PASSAGE PROVIDED:
Sigue: More serious global risks perceived after pandemic

Sigue: More serious global risks perceived after pandemic

THE immediate human and economic cost of Covid-19 is severe, but this is just the beginning of more serious global risks as stated in the recently released 16th edition of Global Risks Report (GRR) by the World Economic Forum (WEF).

In the WEF statement October last year, Covid-19 was expected to add as many as 150 million individuals to extreme poverty by 2021. The global recession caused by the pandemic is foreseen to bring to waste long "years of progress on reducing poverty and inequality and to further weaken social cohesion and global cooperation. Job losses, a widening digital divide, disrupted social interactions, and abrupt shifts in markets could lead to dire consequences and lost opportunities for large parts of the global population.

In the Global Risks Report 2021, WEF shares the results of the latest Global Risks Perception Survey (GRPS), followed by analysis of growing social, economic and industrial divisions, their interconnections, and their implications on our ability to resolve major global risks requiring societal cohesion and global cooperation. The GRR also contains proposals for enhancing resilience, drawing from the lessons of the pandemic as well as historical risk analysis.

Thousands of respondents were asked about what they perceive as global risks, classified as short term (0-2 years), medium term (3 to 5 years) and long term (5 to 10 years) across economic, environment, geopolitical, societal and technological horizons. The succeeding discussion are direct excerpts from the GRR.

SOURCE DATA:

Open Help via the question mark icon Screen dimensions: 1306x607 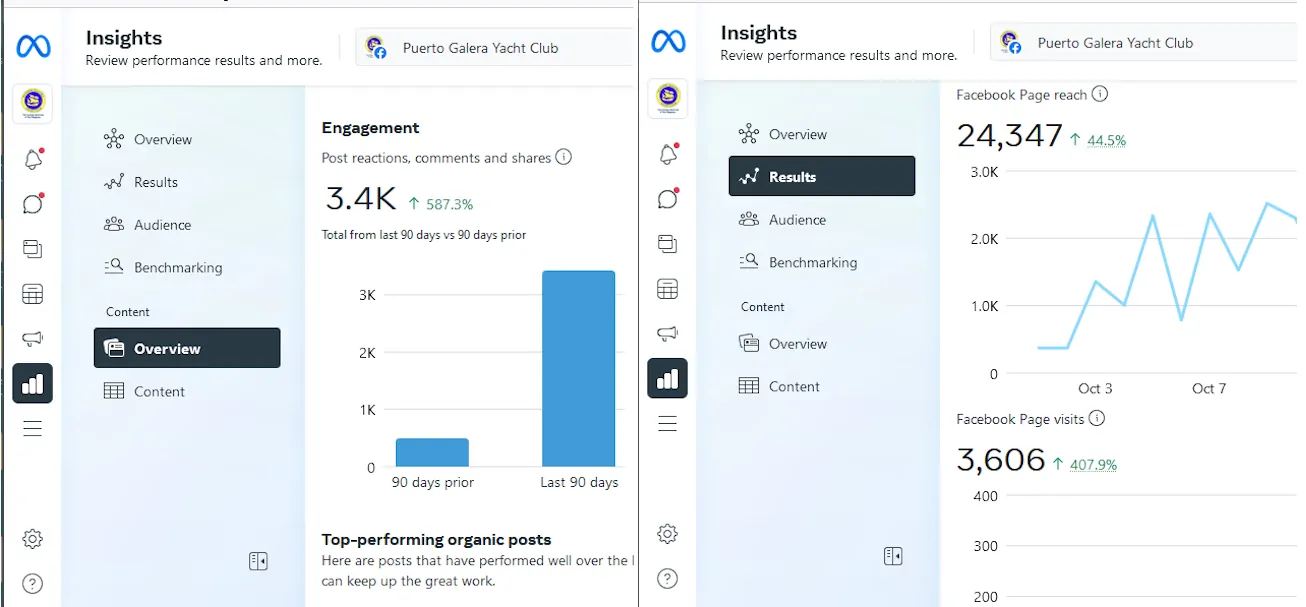(33, 583)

PROBLEMS TO SOLVE:
a) Answer these questions from the global risks article, one line each:
(i) Which edition of the Global Risks Report was recently released?
(ii) According to the WEF statement from October last year, how many individuals was Covid-19 expected to add to extreme poverty by 2021?
(iii) What span of years counts as medium term in the survey?
b) Write out the global risks article word for word, from "In the Global" to "historical risk analysis.".
The listing comes from a source unrelated to the global risks article.

TASK RESPONSES:
a)
(i) The 16th edition
(ii) As many as 150 million
(iii) 3 to 5 years

b)
In the Global Risks Report 2021, WEF shares the results of the latest Global Risks Perception Survey (GRPS), followed by analysis of growing social, economic and industrial divisions, their interconnections, and their implications on our ability to resolve major global risks requiring societal cohesion and global cooperation. The GRR also contains proposals for enhancing resilience, drawing from the lessons of the pandemic as well as historical risk analysis.